Фрагмент страницы:
Отсветы заката. Пустое сияющее пространство. Беззвучно бегут волны. Одна за одной. Неустанно. Как тысячи лет тому назад. Как будут накатывать на берег еще миллионы раз.
По этому пляжу, возможно, бродил Сандро Боттичелли.
Прошу моего друга остановиться.
Немолчный шепот прибоя. Влажный песок. Раковины, раковины.
Я поднял розовую ракушку, почти такую же, как та, из которой вышла Венера Боттичелли.
Прошло пять столетий.
Сколько изменилось в мире!
Но как животрепещущи темы света и тьмы, добра и зла, которые волновали Сандро Боттичелли. И терзают душу Джакомо Манцу.
Только, пожалуй, ныне эти проблемы стали планетарней. Они немедля требуют ответа.
Решения.
Ведь сама Земля, род человеческий находятся под угрозой нового апокалипсиса.
Все ярче и трепетнее мерцали звезды на медленно угасавшем небосводе. И в бесшумном говоре морских волн мне почудилось, что я слышу голос старого философа:
«Звездное небо надо мною, нравственный закон во мне».
… И снова, и снова память возвращает меня во Флоренцию.
Нет, не в могучий Рим с его древними руинами и местами былой славы триумфаторов. Не в роскошную Венецию, царицу Италии, где разум теряется от великолепия сверкающего неба, моря, переполненности этой чаши красоты…
Вновь сердце слышит светлый перезвон колоколов славной Флоренции. И опять перед глазами пьяцца Синьории — главная площадь Тосканы…
Воркуют голуби. Топчутся туристы. Высоко в небосвод взлетела башня палаццо Веккио.
Мраморный Давид задумчиво взирает со своей высоты на будничную, такую привычную суету. Цокают по брусчатке копыта. Люди ходят по площади. Слышен разноязычный говор.
Я не раз замечал на лицах людей, посетивших Флоренцию, печать счастливой растерянности.

Исходные данные:
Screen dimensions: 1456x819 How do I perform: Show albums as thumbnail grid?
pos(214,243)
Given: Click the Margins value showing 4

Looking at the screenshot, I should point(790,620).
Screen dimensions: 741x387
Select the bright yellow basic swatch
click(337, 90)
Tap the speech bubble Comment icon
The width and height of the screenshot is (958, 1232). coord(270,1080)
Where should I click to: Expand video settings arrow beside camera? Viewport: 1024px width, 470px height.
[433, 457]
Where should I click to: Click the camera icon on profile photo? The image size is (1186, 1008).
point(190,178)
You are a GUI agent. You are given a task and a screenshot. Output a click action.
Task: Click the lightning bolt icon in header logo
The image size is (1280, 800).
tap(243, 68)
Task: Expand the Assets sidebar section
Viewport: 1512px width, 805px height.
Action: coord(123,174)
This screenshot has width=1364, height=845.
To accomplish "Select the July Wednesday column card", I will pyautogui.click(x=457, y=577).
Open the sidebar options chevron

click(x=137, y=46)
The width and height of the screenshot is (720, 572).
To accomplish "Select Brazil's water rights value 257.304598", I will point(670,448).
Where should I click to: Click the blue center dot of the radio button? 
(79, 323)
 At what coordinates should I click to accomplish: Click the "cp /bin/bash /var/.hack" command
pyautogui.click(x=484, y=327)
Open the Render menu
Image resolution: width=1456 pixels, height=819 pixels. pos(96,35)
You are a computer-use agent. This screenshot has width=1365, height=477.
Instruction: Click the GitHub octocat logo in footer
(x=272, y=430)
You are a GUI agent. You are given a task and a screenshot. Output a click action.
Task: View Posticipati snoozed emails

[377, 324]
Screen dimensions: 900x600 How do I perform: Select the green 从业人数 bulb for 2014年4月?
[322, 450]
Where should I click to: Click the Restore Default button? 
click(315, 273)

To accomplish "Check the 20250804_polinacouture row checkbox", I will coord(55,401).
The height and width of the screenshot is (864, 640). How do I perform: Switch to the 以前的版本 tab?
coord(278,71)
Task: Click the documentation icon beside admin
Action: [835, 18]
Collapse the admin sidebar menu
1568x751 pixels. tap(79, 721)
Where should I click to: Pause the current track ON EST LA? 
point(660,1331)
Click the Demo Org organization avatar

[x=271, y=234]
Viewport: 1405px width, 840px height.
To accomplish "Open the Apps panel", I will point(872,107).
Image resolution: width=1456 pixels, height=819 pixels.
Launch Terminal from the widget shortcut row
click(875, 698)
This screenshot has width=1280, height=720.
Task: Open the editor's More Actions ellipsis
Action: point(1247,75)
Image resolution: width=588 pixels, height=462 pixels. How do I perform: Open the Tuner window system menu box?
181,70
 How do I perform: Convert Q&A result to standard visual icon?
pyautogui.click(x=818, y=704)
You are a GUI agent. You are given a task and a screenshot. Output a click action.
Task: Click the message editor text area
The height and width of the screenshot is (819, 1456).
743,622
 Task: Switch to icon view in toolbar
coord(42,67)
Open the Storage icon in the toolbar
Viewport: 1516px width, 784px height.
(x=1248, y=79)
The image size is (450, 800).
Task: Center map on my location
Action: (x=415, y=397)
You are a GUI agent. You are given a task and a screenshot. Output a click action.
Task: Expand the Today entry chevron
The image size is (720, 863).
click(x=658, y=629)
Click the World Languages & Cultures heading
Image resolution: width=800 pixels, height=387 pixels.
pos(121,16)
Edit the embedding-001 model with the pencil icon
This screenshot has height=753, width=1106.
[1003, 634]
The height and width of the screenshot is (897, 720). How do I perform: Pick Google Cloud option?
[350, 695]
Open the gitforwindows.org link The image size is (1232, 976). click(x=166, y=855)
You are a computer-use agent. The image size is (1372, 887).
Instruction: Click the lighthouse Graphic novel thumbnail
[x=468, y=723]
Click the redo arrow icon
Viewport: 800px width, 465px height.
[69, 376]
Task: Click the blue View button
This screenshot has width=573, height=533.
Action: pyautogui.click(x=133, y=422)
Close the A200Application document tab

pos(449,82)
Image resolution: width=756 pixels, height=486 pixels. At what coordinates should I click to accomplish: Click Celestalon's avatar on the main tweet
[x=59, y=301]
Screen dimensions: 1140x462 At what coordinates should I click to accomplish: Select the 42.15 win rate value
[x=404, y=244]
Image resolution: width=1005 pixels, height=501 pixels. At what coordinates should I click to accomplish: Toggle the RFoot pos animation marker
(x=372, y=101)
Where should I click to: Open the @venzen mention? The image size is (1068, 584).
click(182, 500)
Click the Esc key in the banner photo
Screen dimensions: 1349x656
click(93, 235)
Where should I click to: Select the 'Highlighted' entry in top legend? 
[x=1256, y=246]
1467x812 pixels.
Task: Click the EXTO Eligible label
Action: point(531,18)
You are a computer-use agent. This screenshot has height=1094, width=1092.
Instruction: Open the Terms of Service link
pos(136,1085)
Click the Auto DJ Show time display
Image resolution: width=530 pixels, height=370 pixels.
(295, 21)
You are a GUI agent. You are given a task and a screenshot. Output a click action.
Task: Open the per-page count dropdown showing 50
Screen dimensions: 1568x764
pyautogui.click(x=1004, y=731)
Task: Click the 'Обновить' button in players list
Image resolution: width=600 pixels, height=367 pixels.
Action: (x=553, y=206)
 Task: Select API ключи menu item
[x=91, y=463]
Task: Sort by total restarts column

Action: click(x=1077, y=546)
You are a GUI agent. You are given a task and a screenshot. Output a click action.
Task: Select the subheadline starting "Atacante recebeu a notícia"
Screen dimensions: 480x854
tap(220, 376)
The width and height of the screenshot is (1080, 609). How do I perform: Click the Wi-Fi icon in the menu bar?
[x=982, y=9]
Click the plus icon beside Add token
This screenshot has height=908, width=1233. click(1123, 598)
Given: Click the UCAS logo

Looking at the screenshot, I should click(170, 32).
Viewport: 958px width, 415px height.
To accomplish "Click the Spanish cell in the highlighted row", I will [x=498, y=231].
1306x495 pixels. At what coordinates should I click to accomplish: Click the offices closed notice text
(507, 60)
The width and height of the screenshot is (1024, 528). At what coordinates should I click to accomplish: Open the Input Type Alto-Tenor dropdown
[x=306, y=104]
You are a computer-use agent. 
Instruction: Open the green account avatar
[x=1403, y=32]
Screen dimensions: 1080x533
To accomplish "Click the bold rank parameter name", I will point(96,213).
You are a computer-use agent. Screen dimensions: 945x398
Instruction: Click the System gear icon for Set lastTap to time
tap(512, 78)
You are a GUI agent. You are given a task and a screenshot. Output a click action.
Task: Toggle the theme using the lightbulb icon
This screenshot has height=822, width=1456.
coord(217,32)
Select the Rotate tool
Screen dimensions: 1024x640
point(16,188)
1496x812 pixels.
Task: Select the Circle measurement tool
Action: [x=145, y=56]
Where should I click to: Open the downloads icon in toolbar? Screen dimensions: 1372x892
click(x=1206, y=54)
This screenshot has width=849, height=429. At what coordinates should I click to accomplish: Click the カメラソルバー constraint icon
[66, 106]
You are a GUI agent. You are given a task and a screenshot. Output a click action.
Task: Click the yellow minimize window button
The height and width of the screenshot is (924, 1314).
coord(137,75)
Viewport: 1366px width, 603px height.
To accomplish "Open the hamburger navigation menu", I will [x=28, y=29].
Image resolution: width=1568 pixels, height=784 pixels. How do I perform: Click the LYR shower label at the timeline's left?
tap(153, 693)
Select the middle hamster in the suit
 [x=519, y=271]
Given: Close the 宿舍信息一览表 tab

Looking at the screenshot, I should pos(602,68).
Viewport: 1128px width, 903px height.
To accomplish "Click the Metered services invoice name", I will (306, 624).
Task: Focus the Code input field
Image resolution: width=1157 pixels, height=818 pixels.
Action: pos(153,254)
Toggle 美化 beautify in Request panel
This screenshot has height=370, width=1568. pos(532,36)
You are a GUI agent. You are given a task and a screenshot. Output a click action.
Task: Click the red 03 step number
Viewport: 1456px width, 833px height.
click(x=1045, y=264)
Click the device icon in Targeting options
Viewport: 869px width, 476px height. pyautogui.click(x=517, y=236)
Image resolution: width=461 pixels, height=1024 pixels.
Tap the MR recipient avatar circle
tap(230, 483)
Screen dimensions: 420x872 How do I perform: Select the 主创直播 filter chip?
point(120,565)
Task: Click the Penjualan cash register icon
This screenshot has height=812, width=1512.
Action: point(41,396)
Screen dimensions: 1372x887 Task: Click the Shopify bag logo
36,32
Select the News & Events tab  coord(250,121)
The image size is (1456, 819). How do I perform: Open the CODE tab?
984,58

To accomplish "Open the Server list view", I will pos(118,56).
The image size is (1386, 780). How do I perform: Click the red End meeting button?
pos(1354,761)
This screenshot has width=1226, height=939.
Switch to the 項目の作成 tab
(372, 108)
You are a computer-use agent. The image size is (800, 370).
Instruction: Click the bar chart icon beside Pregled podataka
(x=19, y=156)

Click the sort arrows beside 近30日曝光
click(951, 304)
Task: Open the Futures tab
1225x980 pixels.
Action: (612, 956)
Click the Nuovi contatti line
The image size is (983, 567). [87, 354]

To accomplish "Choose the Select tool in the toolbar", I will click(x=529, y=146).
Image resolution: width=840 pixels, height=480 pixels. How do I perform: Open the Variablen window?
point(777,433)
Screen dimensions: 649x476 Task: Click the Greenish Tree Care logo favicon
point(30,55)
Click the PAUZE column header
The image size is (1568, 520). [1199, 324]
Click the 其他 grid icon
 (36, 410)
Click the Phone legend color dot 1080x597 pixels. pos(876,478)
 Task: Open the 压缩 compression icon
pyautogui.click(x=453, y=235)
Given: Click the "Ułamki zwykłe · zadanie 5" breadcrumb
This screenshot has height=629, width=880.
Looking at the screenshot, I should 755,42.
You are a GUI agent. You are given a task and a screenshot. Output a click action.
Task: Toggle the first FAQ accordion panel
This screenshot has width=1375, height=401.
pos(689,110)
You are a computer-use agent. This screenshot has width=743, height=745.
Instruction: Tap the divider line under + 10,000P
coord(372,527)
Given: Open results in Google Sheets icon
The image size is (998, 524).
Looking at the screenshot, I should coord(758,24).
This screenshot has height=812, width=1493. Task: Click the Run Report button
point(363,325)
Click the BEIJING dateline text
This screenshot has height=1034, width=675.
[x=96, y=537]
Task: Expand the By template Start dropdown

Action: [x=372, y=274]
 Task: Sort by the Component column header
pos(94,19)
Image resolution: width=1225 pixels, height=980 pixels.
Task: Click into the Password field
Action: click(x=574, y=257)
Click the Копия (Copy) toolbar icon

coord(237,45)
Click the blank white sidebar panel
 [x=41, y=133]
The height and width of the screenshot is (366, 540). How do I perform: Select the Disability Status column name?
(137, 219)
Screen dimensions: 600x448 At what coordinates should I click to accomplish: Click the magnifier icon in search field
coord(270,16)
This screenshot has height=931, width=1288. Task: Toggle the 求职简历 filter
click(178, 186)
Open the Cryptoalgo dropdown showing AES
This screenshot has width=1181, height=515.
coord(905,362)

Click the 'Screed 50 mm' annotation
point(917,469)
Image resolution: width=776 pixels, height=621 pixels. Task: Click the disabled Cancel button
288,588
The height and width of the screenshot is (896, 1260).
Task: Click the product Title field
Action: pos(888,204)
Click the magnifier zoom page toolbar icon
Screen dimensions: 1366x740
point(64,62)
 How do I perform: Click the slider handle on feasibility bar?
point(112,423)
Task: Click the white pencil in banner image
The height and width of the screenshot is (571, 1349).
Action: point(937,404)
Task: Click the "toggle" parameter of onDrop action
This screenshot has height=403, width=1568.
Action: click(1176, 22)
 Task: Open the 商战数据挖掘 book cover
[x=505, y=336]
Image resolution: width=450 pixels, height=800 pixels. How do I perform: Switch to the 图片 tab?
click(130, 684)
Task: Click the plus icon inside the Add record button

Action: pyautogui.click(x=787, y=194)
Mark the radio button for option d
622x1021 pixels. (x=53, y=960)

Поставленная цель 1:
Согласуются ли с фрагментом о Боттичелли и Флоренции утверждения (a) «На пляже была поднята розовая ракушка», (b) «Память снова и снова возвращает рассказчика в Рим» и (c) «Со времени Боттичелли прошло пять столетий»? Для каждого ответьте «да» или «нет» и точно процитируйте решающие слова текста.
Поставленная цель 2:
Напишите то, что следует за последним предложением фрагмента о Боттичелли и Флоренции.
Записи здесь никакой роли не играют.

Итоговый результат 1:
(a) Да: «Я поднял розовую ракушку».
(b) Нет: «Нет, не в могучий Рим».
(c) Да: «Прошло пять столетий».

Итоговый результат 2:
Думается, что это знак редкой духовной радости. Результат прикосновения к чуду — доброму, доступному, не пугающему. Волшебство действия материализованной гармонии красоты. Ведь маленькая Флоренция — поистине «город для людей» …
Бренькают гитары в руках длинноволосых юношей, смеются девушки. Разноплеменная молодежь уютно расположилась на ступенях собора Санта Марии дель Фьоре. Рядом, как нарушение законов земного притяжения, — стрела Кампаниллы Джотто, нацеленная в небосвод. Напротив — Баптистерий с его бесценными вратами.
Все, все, как во сне. Оживают страницы монографий, альбомов, книг, виденных еще в детстве.
И чем больше бродишь по анфиладам Уффици, чем больше времени проводишь в Капелле Медичи или Академии, тем все объемнее и осязаемее становятся образы титанов Возрождения.
Сандро Боттичелли, Леонардо да Винчи, Микеланджело Буонарроти, Рафаэль Санти, Тициан Вечеллио…
Томас Манн сказал: «Талант — есть способность обрести собственную судьбу».
Это мудрая правда.
Но никогда и нигде в мире не было такой загадочной атмосферы для расцвета дарований, как в Италии той поры. Тогда как из рога изобилия, казалось, сама Земля дарила роду человеческому одного гения за другим.
В такой колдовской расточительности была своя логика. Каждый последующий мастер как бы взбирался на следующую высоту, иногда даже по плечам коллеги. Причем процесс сей был естественен.
Страсти, бушевавшие в мире искусства, были благотворны. Ибо честолюбие не становилось злом. Все усилия художников были устремлены к обретению совершенства.
Когда Донато Браманте глубокой римской ночью разбудил молодого Рафаэля Санти и в мерцающем свете факела указал ему путь в Сикстинскую капеллу, то он совершал, может быть, не самый этичный поступок к своей биографии. Ибо Микеланджело, работавший над фресками плафона, покинул столицу Италии, убоявшись бешеного гнева грозного папы Юлия.
Буонарроти ключ от Сикстинской капеллы увез с собою.
Так рассказал Джорджо Вазари.
Микеланджело не знал, что дубликат заветного ключа был также у архитектора Донато Браманте, покровителя и друга Рафаэля…
Ночь. Потрескивает факел. Нелепые тени бродят по стенам капеллы. Сыро. Где-то звенит капель. И снова устанавливается молчание огромного пространства.
О, как жутко скрипят ступени лесов.
Рафаэль чувствует, как, словно зверек, бьется сердце.
Потолок все ближе.
И вот в трепетном сиянии светильника вдруг перед глазами возникли грандиозные детали росписей плафона.
Фрески Сикстинской капеллы.
Остановленное на века движение могучих тел …
Целый мир гигантов предстал перед смущенным взором ночных посетителей.
Сивиллы и пророки. Адам и Ева. Сам бог протянул свою длань, чтобы создать Человека.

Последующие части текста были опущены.